(TASK STATEMENT):
From the data below, set down exactly the lines between the one holding "Что такое противопожарный инструктаж" and the one holding "Доставка грузов между", inclusive, and no others.

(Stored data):
++++++++++
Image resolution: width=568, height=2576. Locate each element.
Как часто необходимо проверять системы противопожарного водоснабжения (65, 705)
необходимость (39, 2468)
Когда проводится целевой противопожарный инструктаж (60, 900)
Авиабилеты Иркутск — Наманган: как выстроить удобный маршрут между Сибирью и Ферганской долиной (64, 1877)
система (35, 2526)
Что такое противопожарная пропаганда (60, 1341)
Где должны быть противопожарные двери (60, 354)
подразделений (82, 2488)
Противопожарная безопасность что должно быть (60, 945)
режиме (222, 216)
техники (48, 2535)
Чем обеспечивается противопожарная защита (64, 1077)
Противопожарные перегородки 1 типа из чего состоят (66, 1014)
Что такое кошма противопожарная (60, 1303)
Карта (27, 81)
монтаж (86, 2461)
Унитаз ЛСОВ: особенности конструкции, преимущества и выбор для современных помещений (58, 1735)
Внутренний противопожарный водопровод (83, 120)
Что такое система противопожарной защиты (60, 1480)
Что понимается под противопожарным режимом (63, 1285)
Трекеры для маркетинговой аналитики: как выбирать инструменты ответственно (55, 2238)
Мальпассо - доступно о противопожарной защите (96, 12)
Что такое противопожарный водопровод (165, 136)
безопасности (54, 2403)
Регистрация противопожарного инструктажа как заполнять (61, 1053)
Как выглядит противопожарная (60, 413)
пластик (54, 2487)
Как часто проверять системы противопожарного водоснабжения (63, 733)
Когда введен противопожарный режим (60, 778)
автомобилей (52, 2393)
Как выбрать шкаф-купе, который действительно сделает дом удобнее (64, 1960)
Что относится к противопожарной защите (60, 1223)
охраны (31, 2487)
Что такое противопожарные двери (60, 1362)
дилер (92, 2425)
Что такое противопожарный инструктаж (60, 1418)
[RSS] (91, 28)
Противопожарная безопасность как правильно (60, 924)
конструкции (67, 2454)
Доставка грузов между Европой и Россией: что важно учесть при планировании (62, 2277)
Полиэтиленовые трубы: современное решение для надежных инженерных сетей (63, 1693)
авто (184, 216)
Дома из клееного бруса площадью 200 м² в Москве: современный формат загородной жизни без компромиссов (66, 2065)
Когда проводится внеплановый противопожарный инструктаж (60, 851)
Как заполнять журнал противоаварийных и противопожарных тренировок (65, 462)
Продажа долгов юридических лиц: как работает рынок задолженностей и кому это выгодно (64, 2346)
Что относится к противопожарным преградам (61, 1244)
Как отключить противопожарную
++++++++++
(EXERCISE RESULT):
Что такое противопожарный инструктаж (60, 1418)
[RSS] (91, 28)
Противопожарная безопасность как правильно (60, 924)
конструкции (67, 2454)
Доставка грузов между Европой и Россией: что важно учесть при планировании (62, 2277)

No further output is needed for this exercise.